Was man zum Elterngeld noch sagen sollte: Die 1800 Euro sind für hochqualifizierte Eltern eher ein Witz - und haben zudem die Wirkung einer Herdprämie. Wer nicht wirklich arbeiten will oder muss, wird sehr oft zu dem Ergebnis kommen, dass Teilzeitarbeit in Elternzeit abzüglich der Betreuungskosten finanziell nicht lohnend ist. Also bleibt man zu Hause, was dazu führt, dass der Bedarf an Betreuungsplätzen für Kinder unter 1 Jahr nicht ordentlich erhoben wird, Teilzeitarbeit weniger praktiziert und somit nicht gesellschaftlich anerkannt wird ... und und und. So wird sich nichts ändern!
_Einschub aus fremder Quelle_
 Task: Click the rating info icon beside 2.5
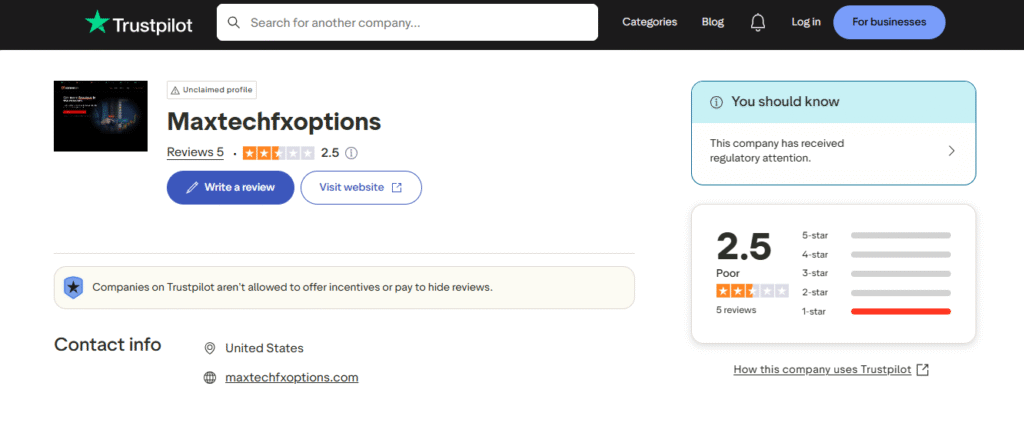(351, 153)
Ich finde nicht, dass die Zeiten vorbei sind. Ich bin eine Akademikerin in einer hochbezahlten Führungsposition und habe mir den Luxus erlaubt, vor zehn Monaten ein Kind zu bekommen. Seit der Kleine vier Monate alt ist, arbeite ich wieder, um meinen Job zu behalten. Mir und meiner Familie geht es grundsätzlich gut damit aber wir werden von allen Seiten angefeindet. Auch beruflich würde ich gerne einen Tag in der Woche frei haben, was mir mein Chef mit dem Hinweis darauf, dass es keine Teilzeit-Führungskräfte gäbe, verweigert. Theoretisch justiziabel - praktisch ...?
Bis man als Akademikerin also in Ruhe Beruf und Kind(er) vereinbaren kann, muss noch viel Wasser den Rhein hinunterfließen!
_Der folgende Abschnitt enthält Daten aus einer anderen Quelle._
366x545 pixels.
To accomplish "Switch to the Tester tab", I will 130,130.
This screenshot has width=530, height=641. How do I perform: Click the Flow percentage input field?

Wenn man als Akademikerin im Kulturbereich nur mit Zeitverträgen beschäftigt und dann ungeplant schwanger wird, ist das Kind zwar ein persönlicher Glücksfall, alles andere jedoch eine Misere.
Nach der Geburt folgten Halbtagsstellen, Arbeitslosigkeit, Aushilfsjobs und Teilzeitbeschäftigungen für Geringqualifizierte...
...ein trauriger Zustand ohne Aussicht auf Besserung.
Möglicherweise stimmt die These, dass gut ausgebildete Frauen mehr Kinder bekommen. Ich bezweifle jedoch, dass sie sich damit beruflich einen Gefallen tun. Ich bin Rechtsanwältin, war in den letzten acht Jahren angestellt in Teilzeit. Mit der Geburt unseres dritten Kindes änderte sich alles schlagartig. Mein Arbeitgeber signalisierte sehr deutlich, dass er nicht damit rechnen würde, dass ich noch einmal an meinen Arbeitsplatz zurückkehren würde. Dazu muss ich sagen, dass ich beabsichtigte, die vollen drei Jahre Elternzeit zu nehmen. Das war jedoch zumindest karrieretechnisch eine Fehlentscheidung: Mein Arbeitgeber hat mich sofort nach Beendigung der Elternzeit gekündigt. Seither bin ich arbeitslos und arbeitssuchend. Es versteht sich von selbst, dass eine Mutter, die drei Jahre ausgesetzt hat, ein wenig Zeit benötigt, wieder in ihrem alten Beruf Fuß zu fassen. Jedoch hat sie in der Zwischenzeit eine Unmenge an anderen Kompetenzen erworben und ist in der Regel hoch motiviert.
Bei uns sieht die Lage so aus: Mein Mann arbeitet Vollzeit für unseren Lebensunterhalt und ich war bis zur Geburt unseres Sohnes Studentin der Medizin. Bis August bin ich noch in Elternzeit, die nur ich nehmen konnte, weil wir ohne das volle Gehalt von meinem Mann nicht über die Runden kämen. Ab August gehe ich halbtags ins PJ, den praktischen Ausbildungsteil, für den man aber KEINERLEI Bezahlung erhält. Auf der anderen Seite brauchen wir für diese Zeit eine Kinderbetreuung. Die Kinderkrippen sind bei uns gnadenlos überfüllt, so dass wir auf eine Tagesmutter zurückgreifen mussten. Diese kostet uns, trotz Unterstützung durch das Jugendamt, ca. 400€ im Monat – und das bei nur 5 Stunden Betreuung täglich! Nicht vergessen möchte ich aber den Punkt, dass ich mein Kind mit gerade 11 Monaten auch noch nicht 9 Stunden täglich weggeben würde! Momentan bin ich als Vollzeitmami sehr glücklich, ausgelastet und mir fehlt nichts!